Simulation and experimental investigation of a ballistic compression soft recovery system

Abstract

A soft recovery system is used to arrest a supersonic object over a limited distance in a controlled manner. This may be achieved through ballistic compression of gas. This work explains the motion of a supersonic object passing through a ballistic compression decelerator i.e., pressurized gas column initially sandwiched between two diaphragms. The accompanying mechanics is complex and includes diverse effects such as separation of shock from the supersonic object, travelling shocks, shock reflections, creation of a new shock, emergence and dissolution of contact discontinuities and expansion waves, and shock-shock interactions. In this work, these phenomena have been numerically and experimentally studied.
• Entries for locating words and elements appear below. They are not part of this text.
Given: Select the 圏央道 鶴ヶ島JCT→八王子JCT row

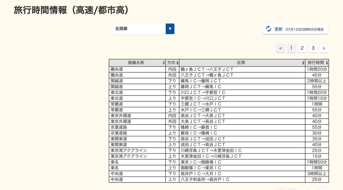Looking at the screenshot, I should click(x=219, y=69).
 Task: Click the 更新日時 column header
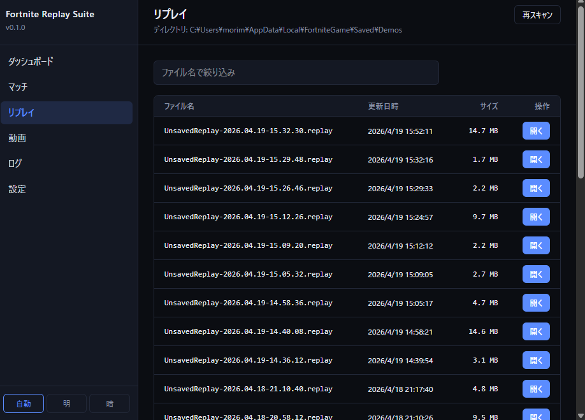[x=383, y=106]
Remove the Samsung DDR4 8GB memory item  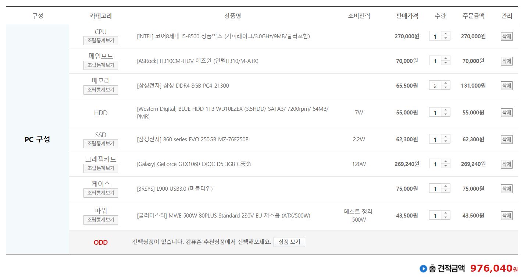point(506,86)
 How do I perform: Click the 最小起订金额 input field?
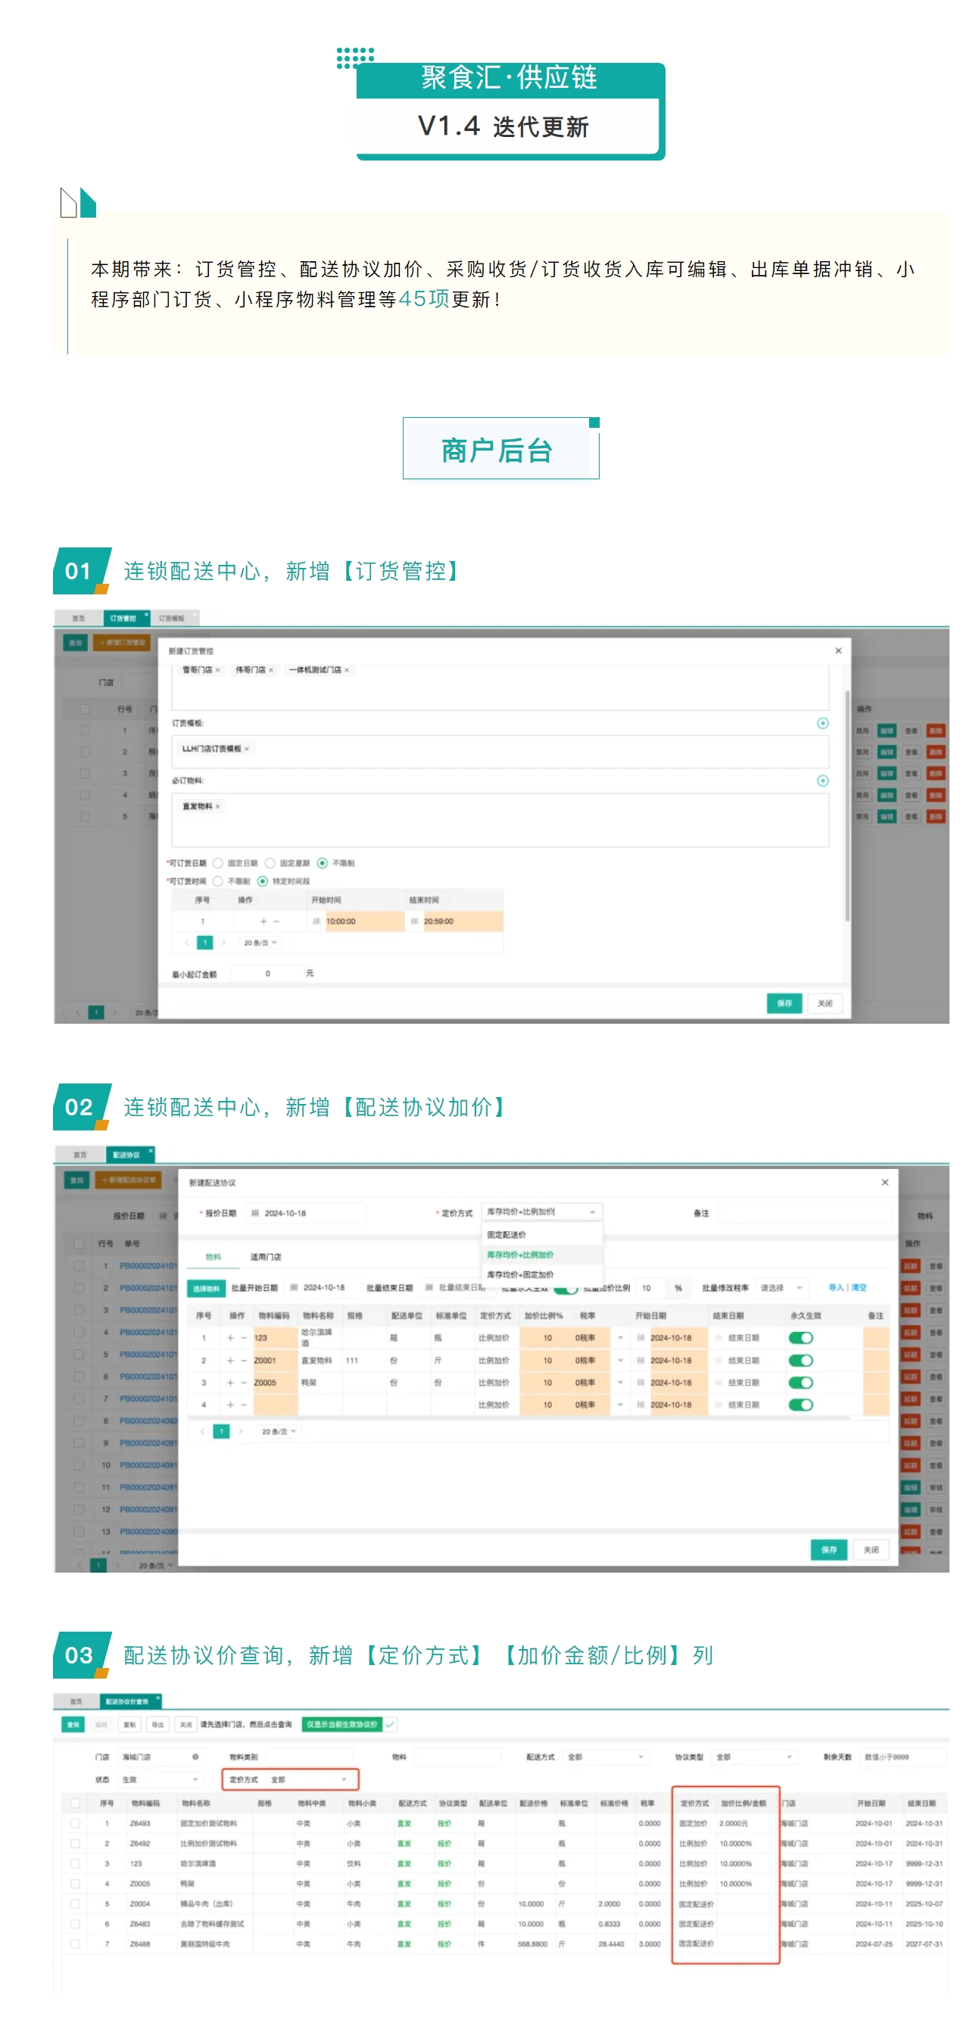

While the method of characteristics was used to solve Euler’s equations in continuous regions, jump conditions derived from control volume considerations were used to obtain solutions across discontinuities. In this way, a duly validated finite difference method computer program was developed to analyze the problem. Finally, simulation predictions were validated by conducting experiments on a 7.62 mm soft recovery system tube. Our results showed that, an object having an entry velocity of 880 m/s, left the SRS with a velocity that was lower by 47% from simulation predictions. Further analysis showed that friction between the object and tube was a major contributor to this gap. Post accounting for friction, the difference between numerical analysis and experimental data got reduced to about 5% at most locations, and to 17% at the end of the SRS. We attribute this residual difference between observations and simulations to build up of pressure at a location post passage of shock by it. Our 2-D finite volume study results, which are consistent with earlier research, as well as with our experimental data, show that such a phenomenon is prominent particularly in narrow tubes due to development of significantly thick turbulent boundary layers.